My only question really and the purpose of this blog is how is America’s attitude toward soccer changed? They say that Soccer is the stuff of dreams. Coaches teach their players why it is important and worthwhile to maintain a positive and optimistic attitude. I can understand that in a way. Being a soccer player takes a lot of physical training, and a lot of endurance training. Think about the game. A player has to ‘run’ or be extremely active for 45 minutes at a time. That is the length of a half. They go take a break for 15 minutes and do it again for 45 minutes. I suppose you can relate soccer training to that of leadership training. As I learned from my friend Mack Story, Leadership is influence. As his coach and mentor John Maxwell put it, “Leadership is influence. Nothing more. Nothing less. Everything rises and fall on leadership.” Sometimes in leadership people use a term called backward planning. That means that you start with the end in mind, what it is you want, and then plan backwards to get to that end result. In soccer, you also have to backward plan. You have to remember where you are going. Know where you are right now. Plan out what you need to do and then share with the players that this is why I believe we can get there. I love using sports figures and sports analogies in leadership. One quote that I can remember is that of John Wooden, “make every day a masterpiece.” To be competitive, you have to be well coached. Practice is the field where you make your mistakes. Let’s call those mistakes failures if you will. Failures during practice is exactly what you want. That way through your failures, you learn. In John Maxwell’s book, Sometimes you win, Sometimes you learn, he asks “what do you learn when you fail?” Successful people understand that life’s greatest lessons are gained from our losses – if they are approached the right way.
Since soccer really hasn’t developed as a National sport yet, Where did this anti-soccer sentiment come from? It surely didn’t materialize out of thin air. On the contrary, many of these argument are recycled year after year. Tony Kornheiser of the Washington Post even tried the same joke in a June, 1994 column that he had used before the 1990 World Cup (“Can the Sweeper perform any domestic chores?”). No other sport is privy to such consistent degradation in the mainstream press. Tom Weir wrote in USA Today in December, 1993, that “hating soccer is more American than apple pie, driving a pickup, or spending Saturday afternoons channel surfing with the remote control.” What is it about soccer that generates this degradation?
In fact, most anti-soccer arguments have little to do with soccer. Whether its Dan Barreiro in the Mpls. Star Tribune inviting foreigners to World Cup in the U.S. with, “Bring us your tired, your poor, your hoodlums!” or Bernie Lincicome from the Chicago Tribune suggesting soccer’s only value in the U.S. is to serve “in junior high gym class as phys ed credit for kids who are free to use their hands to push their glasses up their nose,” what is often called “soccer bashing” is really based on century-old notions that branded football as the manly, American games, while soccer was either a sport for immigrants or a sport for fitness.
Many have suggested that baseball and football are solely American inventions.

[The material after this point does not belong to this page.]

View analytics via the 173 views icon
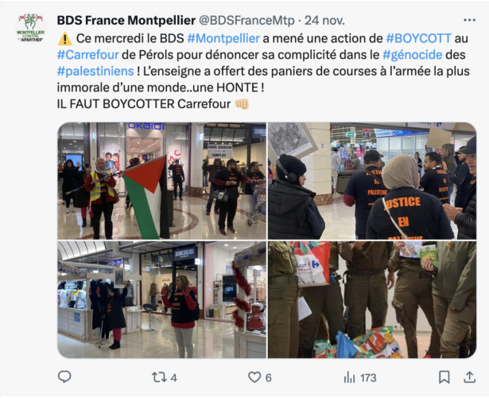489x398 pixels. tap(350, 377)
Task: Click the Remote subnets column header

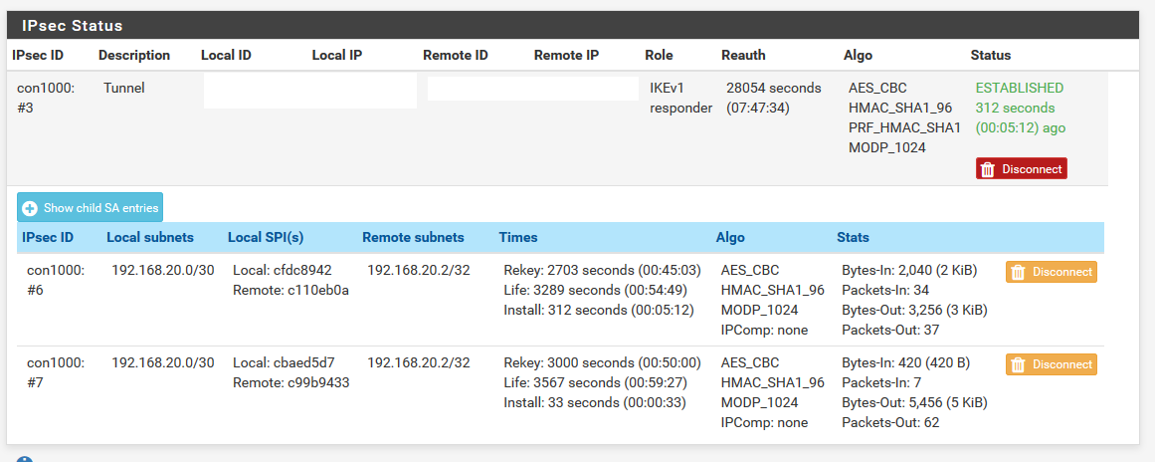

Yet soccer, football, and baseball evolved in virtually the same way. Just as baseball developed out of modifications made to the British game of rounders (the Abner Doubleday myth has been proven thoroughly unfounded), and football evolved from an unorganized version of English rugby, so soccer grew out of informalized versions of a game that had been played for centuries on both sides of the Atlantic. The same precursor to soccer played in England was recorded in Boston in 1657. The first recorded soccer club formed in the U.S. was the Oneida Football Club, which played on Boston Common from 1862-1865. This predates the formation of the English Football Association in 1863. The idea that soccer is originally less American than baseball and football was invented much later, with little basis in historical fact. (Mark Salisbury, Soccer News)
How do we fix the way that soccer is viewed and becomes an American spectator sport? We must change how the game is perceived. Soccer in the U.S. is as old as baseball and is no more foreign than golf. Moreover, many of America’s greatest players during those early years were born in this country. But to change the “ethnic” tag, we must recognize that all of those so-called “immigrants” are also our fathers and our grandfathers. As Sam Foulds, the late historian for the USSF, like to say, they are “Americans of foreign birth.” Just like each one of them, soccer has always been an American game of foreign birth.